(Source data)

>>>>>

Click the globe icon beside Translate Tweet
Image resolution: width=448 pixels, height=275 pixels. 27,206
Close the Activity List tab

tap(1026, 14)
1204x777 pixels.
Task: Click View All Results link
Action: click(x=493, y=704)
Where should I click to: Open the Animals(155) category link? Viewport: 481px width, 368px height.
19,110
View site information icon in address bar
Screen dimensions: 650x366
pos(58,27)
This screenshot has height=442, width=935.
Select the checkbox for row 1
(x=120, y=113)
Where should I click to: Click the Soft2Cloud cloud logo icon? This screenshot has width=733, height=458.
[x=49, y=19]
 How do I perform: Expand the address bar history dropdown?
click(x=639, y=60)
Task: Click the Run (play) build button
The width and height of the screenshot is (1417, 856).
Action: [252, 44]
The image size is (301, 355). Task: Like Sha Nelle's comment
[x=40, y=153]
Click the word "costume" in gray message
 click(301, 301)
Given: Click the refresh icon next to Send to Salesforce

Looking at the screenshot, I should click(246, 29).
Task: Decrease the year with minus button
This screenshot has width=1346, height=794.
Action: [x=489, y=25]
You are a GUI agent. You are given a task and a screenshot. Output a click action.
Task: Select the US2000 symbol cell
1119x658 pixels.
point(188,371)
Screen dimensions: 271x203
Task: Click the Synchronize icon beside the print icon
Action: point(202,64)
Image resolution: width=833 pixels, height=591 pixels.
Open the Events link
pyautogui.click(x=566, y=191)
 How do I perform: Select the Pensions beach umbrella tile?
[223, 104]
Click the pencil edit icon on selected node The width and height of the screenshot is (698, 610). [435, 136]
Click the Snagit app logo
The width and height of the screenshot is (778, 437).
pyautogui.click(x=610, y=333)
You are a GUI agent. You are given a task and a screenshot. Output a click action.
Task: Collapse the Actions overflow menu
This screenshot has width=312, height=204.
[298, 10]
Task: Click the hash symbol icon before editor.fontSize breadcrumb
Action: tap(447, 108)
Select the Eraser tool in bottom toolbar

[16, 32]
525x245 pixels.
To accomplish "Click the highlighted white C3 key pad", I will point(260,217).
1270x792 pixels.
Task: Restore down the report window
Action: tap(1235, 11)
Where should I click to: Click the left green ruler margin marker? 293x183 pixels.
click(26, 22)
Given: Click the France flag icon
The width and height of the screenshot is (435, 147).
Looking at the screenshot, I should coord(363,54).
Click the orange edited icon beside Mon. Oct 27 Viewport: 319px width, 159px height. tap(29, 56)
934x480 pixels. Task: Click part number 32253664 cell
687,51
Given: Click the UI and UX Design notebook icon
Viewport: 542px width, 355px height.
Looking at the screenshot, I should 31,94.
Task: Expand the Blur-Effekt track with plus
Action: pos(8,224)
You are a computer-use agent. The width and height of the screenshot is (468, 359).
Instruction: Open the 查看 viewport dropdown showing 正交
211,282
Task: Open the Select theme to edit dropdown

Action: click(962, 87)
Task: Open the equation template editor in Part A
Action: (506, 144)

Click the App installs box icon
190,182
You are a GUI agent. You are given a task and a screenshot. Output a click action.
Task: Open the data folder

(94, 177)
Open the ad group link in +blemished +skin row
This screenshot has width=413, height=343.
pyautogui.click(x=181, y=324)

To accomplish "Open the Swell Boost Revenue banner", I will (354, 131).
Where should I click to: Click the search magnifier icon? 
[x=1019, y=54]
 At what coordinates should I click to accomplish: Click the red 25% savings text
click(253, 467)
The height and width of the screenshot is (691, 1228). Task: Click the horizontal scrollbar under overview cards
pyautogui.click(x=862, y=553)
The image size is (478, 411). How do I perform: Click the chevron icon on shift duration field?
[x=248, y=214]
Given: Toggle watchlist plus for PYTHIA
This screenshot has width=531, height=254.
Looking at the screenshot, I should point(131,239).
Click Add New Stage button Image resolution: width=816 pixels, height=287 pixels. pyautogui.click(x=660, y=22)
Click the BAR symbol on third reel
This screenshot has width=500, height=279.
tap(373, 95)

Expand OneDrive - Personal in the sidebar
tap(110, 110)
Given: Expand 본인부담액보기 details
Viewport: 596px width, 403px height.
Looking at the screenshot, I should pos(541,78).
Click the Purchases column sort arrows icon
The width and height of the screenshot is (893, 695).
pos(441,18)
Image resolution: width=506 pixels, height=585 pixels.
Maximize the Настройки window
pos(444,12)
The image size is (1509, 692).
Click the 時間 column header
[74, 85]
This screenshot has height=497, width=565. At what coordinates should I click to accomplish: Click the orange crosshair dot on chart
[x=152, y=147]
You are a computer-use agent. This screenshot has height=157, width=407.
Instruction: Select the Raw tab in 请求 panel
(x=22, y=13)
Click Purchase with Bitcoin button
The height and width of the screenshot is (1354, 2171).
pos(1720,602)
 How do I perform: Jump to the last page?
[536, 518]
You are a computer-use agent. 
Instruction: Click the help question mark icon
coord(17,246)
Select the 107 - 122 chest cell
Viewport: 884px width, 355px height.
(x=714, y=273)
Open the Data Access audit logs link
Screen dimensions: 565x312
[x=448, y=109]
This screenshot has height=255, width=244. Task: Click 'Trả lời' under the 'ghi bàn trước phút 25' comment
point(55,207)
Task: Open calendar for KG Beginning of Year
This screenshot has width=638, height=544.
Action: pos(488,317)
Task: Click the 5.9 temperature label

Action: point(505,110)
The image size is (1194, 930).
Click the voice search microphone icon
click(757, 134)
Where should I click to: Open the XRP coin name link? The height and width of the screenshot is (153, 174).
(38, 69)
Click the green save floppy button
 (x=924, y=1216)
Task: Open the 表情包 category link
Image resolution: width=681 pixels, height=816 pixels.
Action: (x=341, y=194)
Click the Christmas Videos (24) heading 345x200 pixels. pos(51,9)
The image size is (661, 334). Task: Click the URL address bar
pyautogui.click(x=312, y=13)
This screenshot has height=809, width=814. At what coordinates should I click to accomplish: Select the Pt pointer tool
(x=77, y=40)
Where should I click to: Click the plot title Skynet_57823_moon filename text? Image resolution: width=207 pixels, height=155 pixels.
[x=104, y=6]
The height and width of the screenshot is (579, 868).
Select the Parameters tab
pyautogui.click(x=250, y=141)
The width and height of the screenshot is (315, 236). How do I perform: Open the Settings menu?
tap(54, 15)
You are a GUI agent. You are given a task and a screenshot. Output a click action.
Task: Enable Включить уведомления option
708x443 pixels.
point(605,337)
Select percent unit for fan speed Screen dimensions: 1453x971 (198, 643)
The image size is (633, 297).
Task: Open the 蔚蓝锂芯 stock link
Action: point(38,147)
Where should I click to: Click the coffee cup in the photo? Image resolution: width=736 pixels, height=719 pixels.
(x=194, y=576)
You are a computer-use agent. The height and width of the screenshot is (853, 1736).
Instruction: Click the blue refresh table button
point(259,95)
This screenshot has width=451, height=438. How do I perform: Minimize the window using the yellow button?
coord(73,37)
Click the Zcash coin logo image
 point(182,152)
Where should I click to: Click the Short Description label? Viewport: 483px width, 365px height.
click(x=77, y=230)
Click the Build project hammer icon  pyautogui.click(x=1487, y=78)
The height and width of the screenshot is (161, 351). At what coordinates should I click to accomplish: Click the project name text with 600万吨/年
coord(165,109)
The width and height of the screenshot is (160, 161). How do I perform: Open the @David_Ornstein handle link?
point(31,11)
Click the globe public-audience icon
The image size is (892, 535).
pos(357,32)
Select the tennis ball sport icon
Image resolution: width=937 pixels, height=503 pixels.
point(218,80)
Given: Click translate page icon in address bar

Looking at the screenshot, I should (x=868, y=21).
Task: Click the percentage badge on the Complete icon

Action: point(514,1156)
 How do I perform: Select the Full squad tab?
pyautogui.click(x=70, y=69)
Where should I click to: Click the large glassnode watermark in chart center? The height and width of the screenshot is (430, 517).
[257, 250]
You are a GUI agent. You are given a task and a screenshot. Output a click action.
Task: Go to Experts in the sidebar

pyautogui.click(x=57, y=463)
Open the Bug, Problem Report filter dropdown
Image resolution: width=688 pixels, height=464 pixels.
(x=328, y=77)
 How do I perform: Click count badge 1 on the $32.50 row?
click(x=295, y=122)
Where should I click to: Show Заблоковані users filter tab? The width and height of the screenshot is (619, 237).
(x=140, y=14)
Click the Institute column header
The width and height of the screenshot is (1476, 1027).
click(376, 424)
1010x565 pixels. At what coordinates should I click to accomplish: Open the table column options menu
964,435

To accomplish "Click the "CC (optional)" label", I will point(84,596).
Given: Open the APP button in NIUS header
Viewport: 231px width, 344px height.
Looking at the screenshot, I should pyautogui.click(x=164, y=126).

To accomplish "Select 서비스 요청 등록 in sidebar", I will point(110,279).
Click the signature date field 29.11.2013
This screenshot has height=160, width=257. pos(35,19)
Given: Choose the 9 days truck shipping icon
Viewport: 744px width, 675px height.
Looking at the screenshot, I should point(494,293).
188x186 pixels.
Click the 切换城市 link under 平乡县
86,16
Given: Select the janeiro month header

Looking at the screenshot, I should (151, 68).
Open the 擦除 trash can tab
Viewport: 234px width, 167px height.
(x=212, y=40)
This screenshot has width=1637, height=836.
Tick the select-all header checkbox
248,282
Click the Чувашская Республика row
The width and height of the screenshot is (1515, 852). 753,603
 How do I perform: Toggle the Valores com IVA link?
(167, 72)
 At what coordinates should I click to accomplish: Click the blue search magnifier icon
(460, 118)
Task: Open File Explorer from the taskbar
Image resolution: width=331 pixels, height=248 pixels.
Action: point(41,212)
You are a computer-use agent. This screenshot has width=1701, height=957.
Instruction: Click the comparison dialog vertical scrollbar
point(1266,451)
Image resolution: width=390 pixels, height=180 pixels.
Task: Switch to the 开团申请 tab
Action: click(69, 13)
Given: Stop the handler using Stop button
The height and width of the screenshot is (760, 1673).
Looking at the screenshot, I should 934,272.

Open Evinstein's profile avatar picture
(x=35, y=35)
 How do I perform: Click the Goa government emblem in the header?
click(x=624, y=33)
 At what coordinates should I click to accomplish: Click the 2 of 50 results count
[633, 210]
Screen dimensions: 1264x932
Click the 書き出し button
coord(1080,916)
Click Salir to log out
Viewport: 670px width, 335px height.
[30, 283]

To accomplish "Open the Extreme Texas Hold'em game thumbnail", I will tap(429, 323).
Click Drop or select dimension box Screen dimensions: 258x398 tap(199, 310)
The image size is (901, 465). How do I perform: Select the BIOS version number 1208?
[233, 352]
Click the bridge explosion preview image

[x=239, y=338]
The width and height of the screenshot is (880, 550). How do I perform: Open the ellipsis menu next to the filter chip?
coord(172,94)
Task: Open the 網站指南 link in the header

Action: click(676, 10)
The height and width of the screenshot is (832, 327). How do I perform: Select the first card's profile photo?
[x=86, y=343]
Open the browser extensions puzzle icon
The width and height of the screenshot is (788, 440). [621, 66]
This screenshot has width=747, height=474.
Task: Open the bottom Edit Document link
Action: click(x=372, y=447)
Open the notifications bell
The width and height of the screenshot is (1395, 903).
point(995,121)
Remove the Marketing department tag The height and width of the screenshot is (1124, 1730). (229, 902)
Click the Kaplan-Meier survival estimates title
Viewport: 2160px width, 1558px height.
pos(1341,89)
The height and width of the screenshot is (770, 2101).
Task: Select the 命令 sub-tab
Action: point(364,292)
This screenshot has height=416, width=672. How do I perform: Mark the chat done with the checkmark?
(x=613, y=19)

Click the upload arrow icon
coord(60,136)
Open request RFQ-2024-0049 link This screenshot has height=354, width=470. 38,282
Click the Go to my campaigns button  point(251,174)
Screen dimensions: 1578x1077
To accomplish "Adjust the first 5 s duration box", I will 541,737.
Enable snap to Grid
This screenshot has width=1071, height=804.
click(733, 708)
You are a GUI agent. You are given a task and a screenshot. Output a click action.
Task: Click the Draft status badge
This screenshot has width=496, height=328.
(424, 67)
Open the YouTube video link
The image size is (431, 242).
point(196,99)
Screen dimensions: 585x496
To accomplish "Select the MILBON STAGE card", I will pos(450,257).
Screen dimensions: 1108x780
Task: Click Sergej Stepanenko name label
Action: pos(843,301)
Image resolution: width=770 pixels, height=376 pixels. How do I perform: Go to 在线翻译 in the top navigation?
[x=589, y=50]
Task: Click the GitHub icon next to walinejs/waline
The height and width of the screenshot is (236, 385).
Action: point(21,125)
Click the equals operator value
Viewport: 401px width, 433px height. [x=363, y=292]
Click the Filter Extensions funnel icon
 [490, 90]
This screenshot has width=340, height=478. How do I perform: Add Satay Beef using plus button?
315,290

<<<<<

### The task
Reproduce the lines of the data above word for word, from the line with "How do I perform: Select the Pensions" to the line with "click(26, 22)", including both of those lines.

### Answer below
 How do I perform: Select the Pensions beach umbrella tile?
[223, 104]
Click the pencil edit icon on selected node The width and height of the screenshot is (698, 610). [435, 136]
Click the Snagit app logo
The width and height of the screenshot is (778, 437).
pyautogui.click(x=610, y=333)
You are a GUI agent. You are given a task and a screenshot. Output a click action.
Task: Collapse the Actions overflow menu
This screenshot has width=312, height=204.
[298, 10]
Task: Click the hash symbol icon before editor.fontSize breadcrumb
Action: tap(447, 108)
Select the Eraser tool in bottom toolbar

[16, 32]
525x245 pixels.
To accomplish "Click the highlighted white C3 key pad", I will point(260,217).
1270x792 pixels.
Task: Restore down the report window
Action: tap(1235, 11)
Where should I click to: Click the left green ruler margin marker? 293x183 pixels.
click(26, 22)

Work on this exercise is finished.